▶ **TASK A**: Reproduce everything in the passage on the Compromise Agreement from "On the issue" down to "of the agreement.".

▶ **SUPPLIED PASSAGE**:
↓
On the issue of the Compromise Agreement36 executed by Michael Mapa, Rachelle Mea, Joseph Rull, Richard Sabater, Araceli Enriquez, Albert Tinasas, Alfredo Odiamar, Jr., Dante Bayta, and Glen Rebusi, the CA held that the same was vague as it merely indicated the payment received by the employees without any indication of whether it constituted backwages or separation pay. Neither did it state that the said employees waived their right to reinstatement if so decided by the court. The document also stated that "this agreement shall be without prejudice to the case [titled Biggs, Incorporated v. Bigg's Employees Union], Sub RAB Case No. 05-03-00034-96 and [the case titled, Jay Boncacas et al. v. Biggs, Inc. et al.], Sub RAB Case No. 05-00037-96 now pending before the [NLRC]." Thus, there was no relinquishment of the employees' rights to pursue their case in spite of the agreement.
↑
▶ **TASK B**: Write out the records word for word, from the line containing "You are a computer-use" down to the end of the records. Omit the pictures.

Document and screenshot pointing records:
↓
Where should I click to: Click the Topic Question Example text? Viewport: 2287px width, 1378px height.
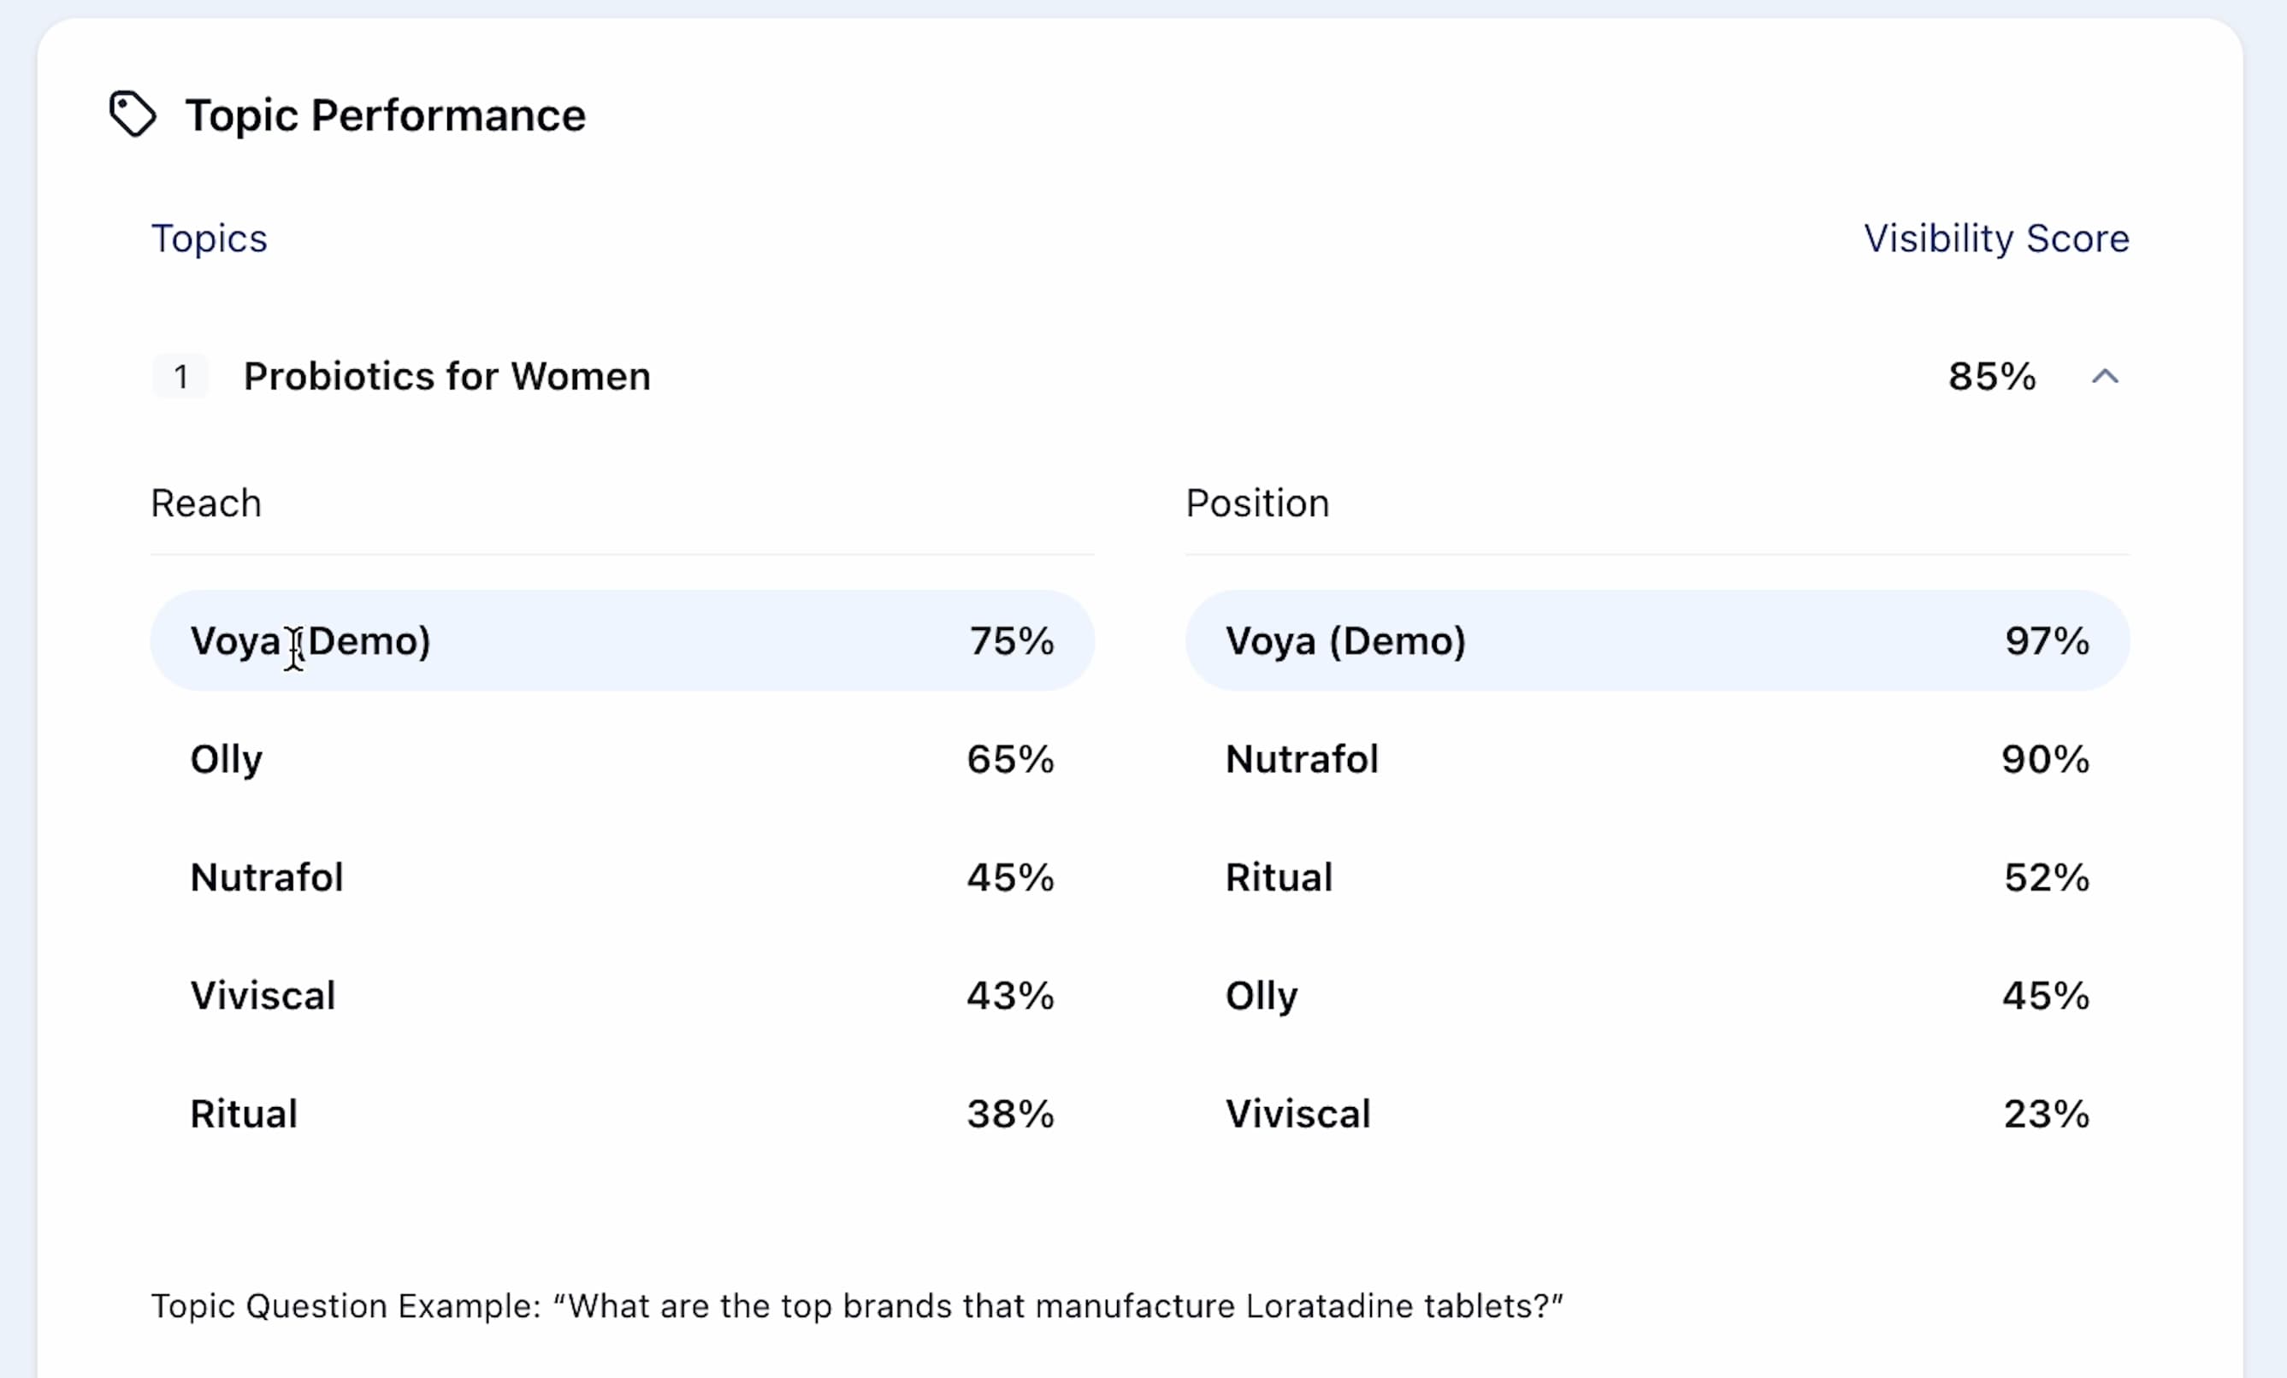click(856, 1306)
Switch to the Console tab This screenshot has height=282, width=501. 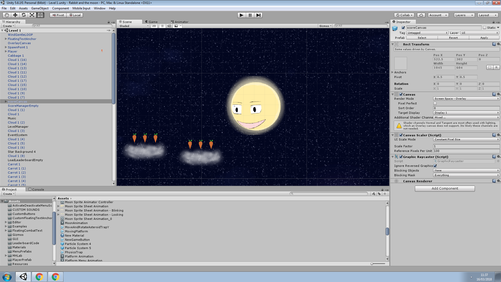(x=37, y=190)
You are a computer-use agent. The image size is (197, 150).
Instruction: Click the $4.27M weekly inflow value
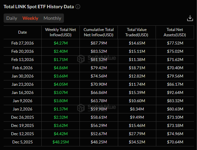[61, 43]
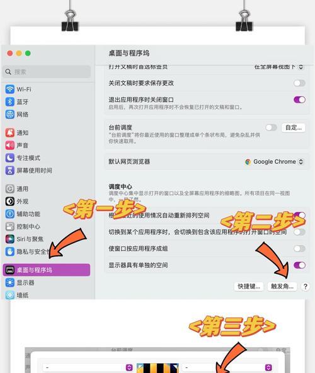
↑
▶ **COMPLETE OUTPUT A**:
On the issue of the Compromise Agreement36 executed by Michael Mapa, Rachelle Mea, Joseph Rull, Richard Sabater, Araceli Enriquez, Albert Tinasas, Alfredo Odiamar, Jr., Dante Bayta, and Glen Rebusi, the CA held that the same was vague as it merely indicated the payment received by the employees without any indication of whether it constituted backwages or separation pay. Neither did it state that the said employees waived their right to reinstatement if so decided by the court. The document also stated that "this agreement shall be without prejudice to the case [titled Biggs, Incorporated v. Bigg's Employees Union], Sub RAB Case No. 05-03-00034-96 and [the case titled, Jay Boncacas et al. v. Biggs, Inc. et al.], Sub RAB Case No. 05-00037-96 now pending before the [NLRC]." Thus, there was no relinquishment of the employees' rights to pursue their case in spite of the agreement.

▶ **COMPLETE OUTPUT B**:
You are a computer-use agent. The image size is (197, 150).
Instruction: Click the $4.27M weekly inflow value
[61, 43]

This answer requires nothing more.